Attention Is Not All You Need: pure attention loses rank doubly exponentially with depth

Key ideas

Our understanding for why attention mechanisms work remains limited
Show that output of attention layers can be decomposed into a sum of smaller terms
Strong inductive bias of token uniformity deducted from these smaller terms
Without skip-connections or multi-layer perceptrons, output converges doubly exponentially to a rank-1 matrix

Introduction

Attention mechanisms were introduced to better learn long-range sequential knowledge
Stacking multiple self-attention layers show that expressiveness is lost the more layers that are added
Question: why transformers work?
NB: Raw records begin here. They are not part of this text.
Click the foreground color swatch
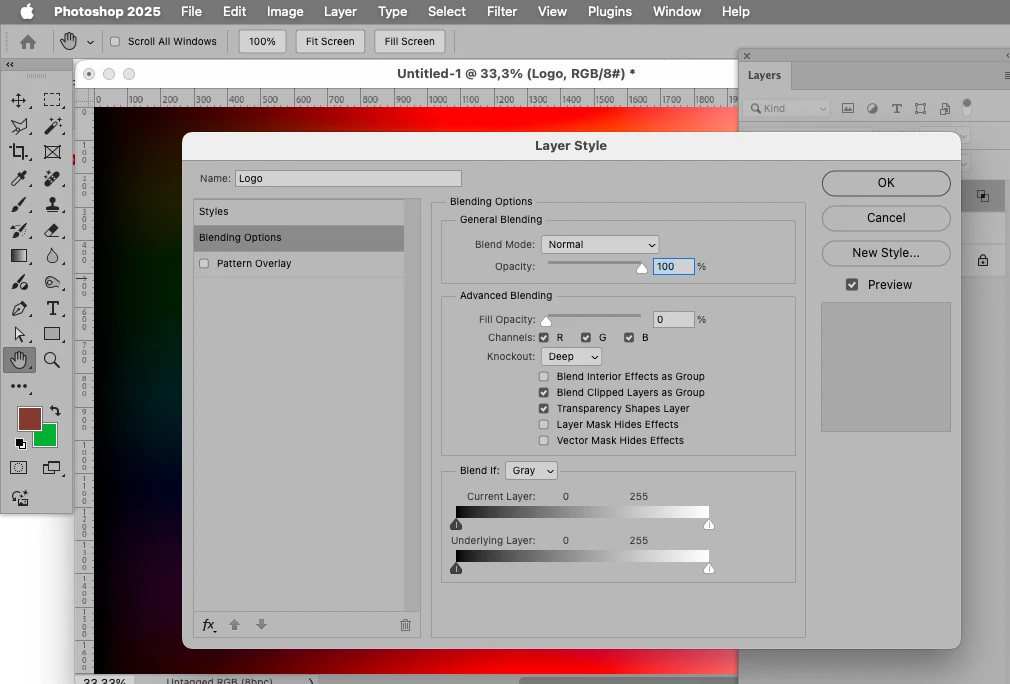Viewport: 1010px width, 684px height. (30, 419)
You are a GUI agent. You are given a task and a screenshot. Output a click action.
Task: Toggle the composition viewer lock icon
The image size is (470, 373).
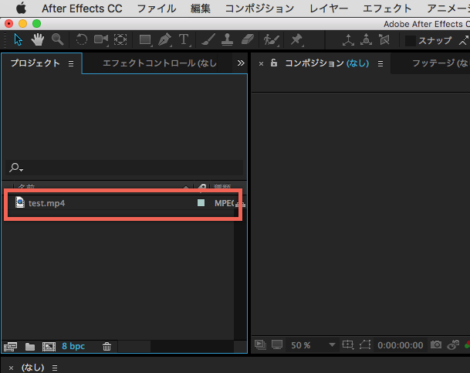[x=274, y=63]
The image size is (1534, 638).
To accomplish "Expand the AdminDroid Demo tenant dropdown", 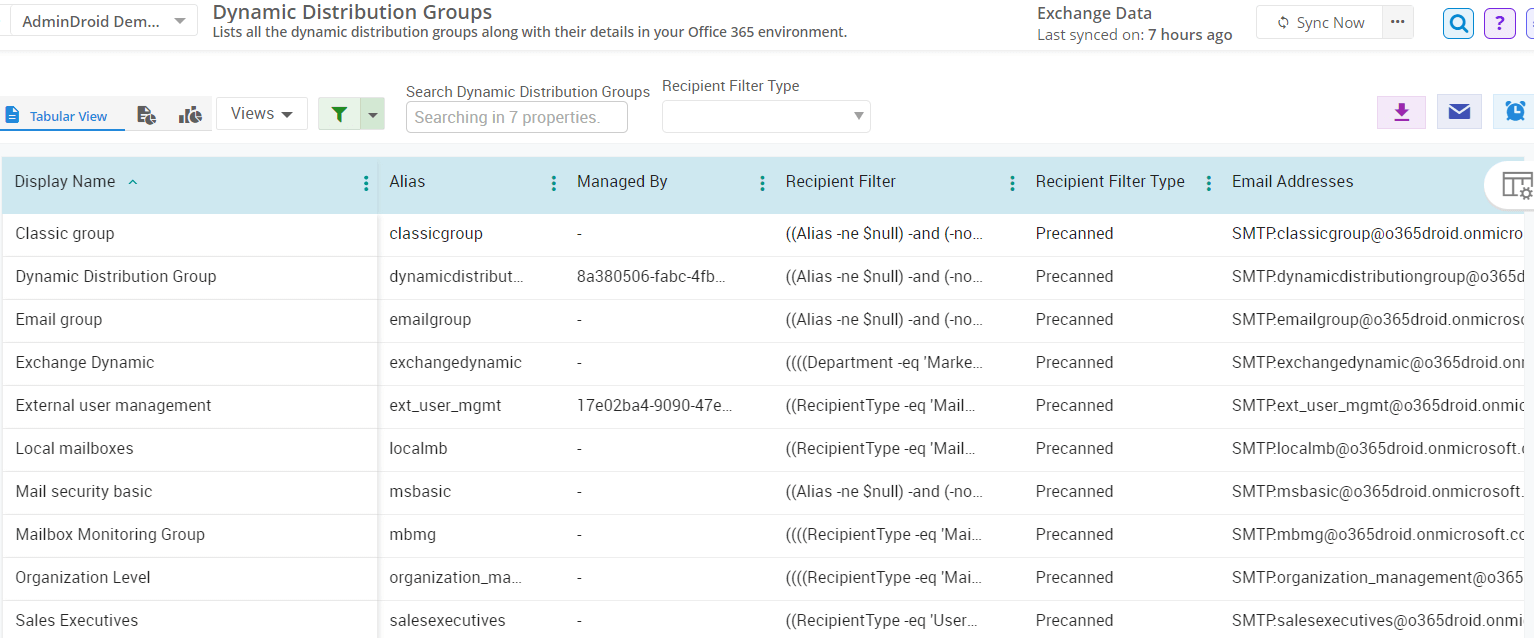I will 105,21.
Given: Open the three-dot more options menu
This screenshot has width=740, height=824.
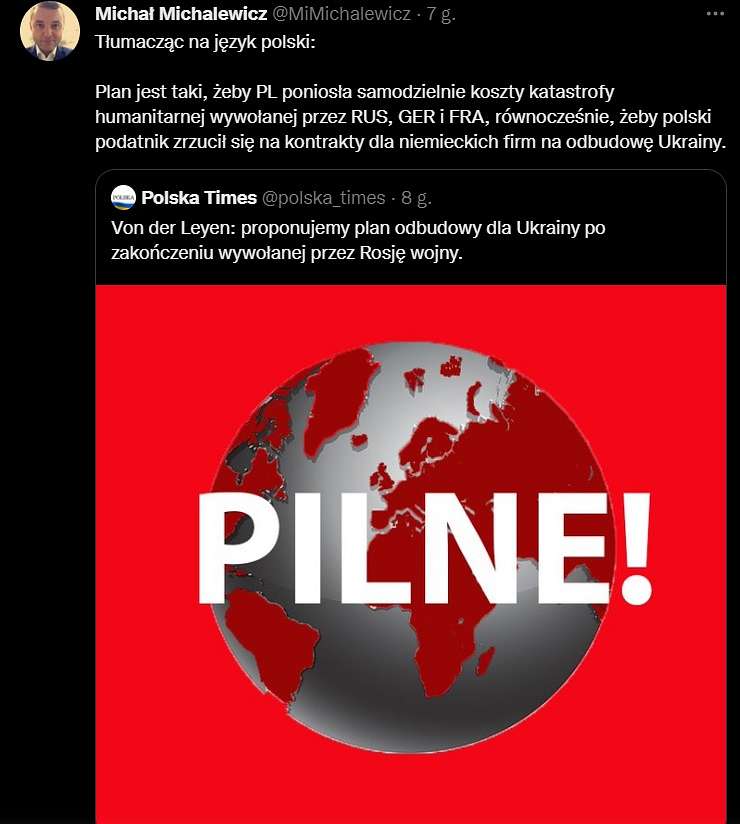Looking at the screenshot, I should (x=715, y=14).
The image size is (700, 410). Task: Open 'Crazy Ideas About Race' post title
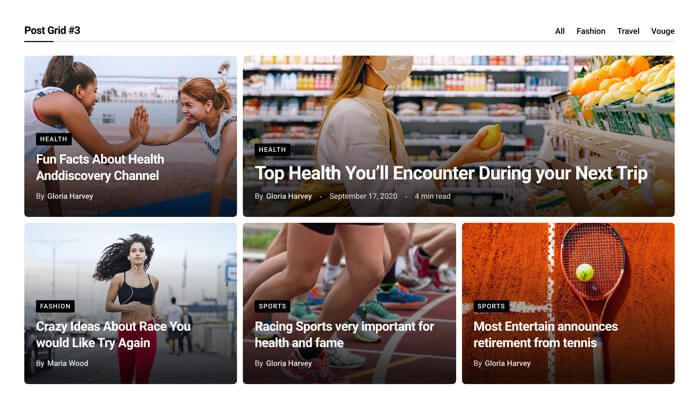(113, 335)
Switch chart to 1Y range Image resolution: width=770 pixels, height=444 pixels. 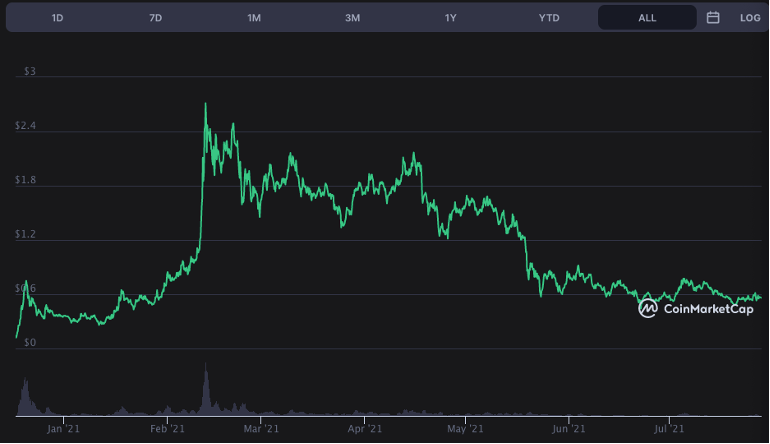451,18
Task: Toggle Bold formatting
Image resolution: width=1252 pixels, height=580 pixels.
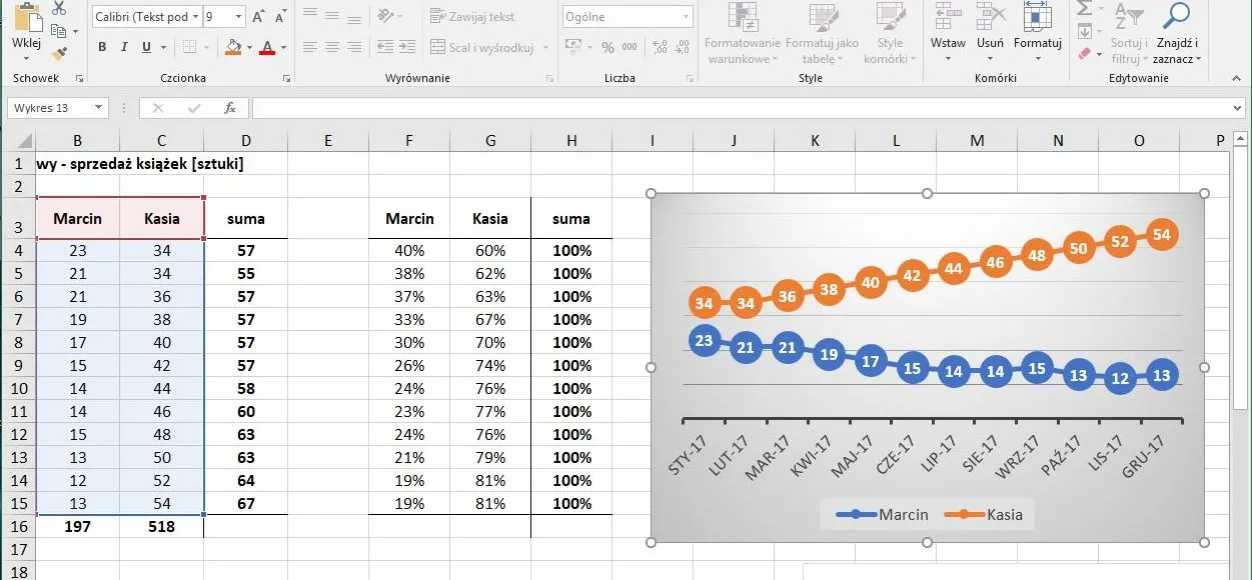Action: (x=102, y=47)
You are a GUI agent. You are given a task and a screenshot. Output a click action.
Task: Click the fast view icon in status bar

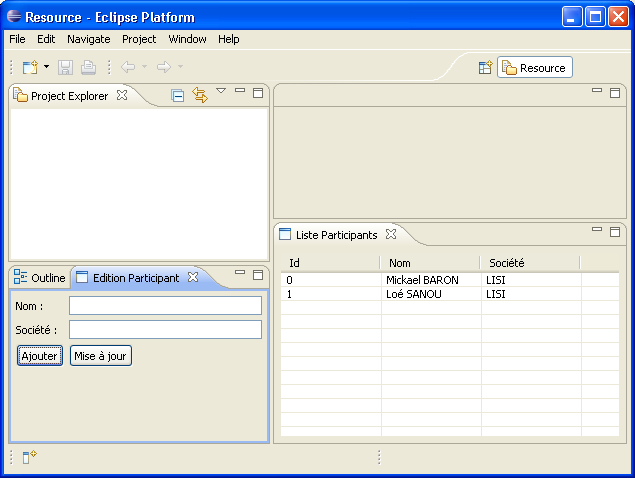tap(30, 457)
Skip connections play a major role
Path decomposition to study self-attention networks:
- Decompose SAN to linear combination of weakly-dependent paths

Attention doubly exponentially loses rank

SANs converge exponentially (with depth) to a rank-1 matrix that makes all tokens identical
Multi-head SAN as a sum of single-head networks
Hence, SANs are a directed acyclic graph where nodes are self-attention heads and edges connections between layers

Mechanisms that counteract rank collapse

Hypothesis: too many short paths will make the SAN degenerate to rank-1 matrix
Skip connections dramatically diversify the path distribution, helping counteract rank collapse
Multi layer perceptrons: increase the Lipschitz constant
Layer normalization plays no role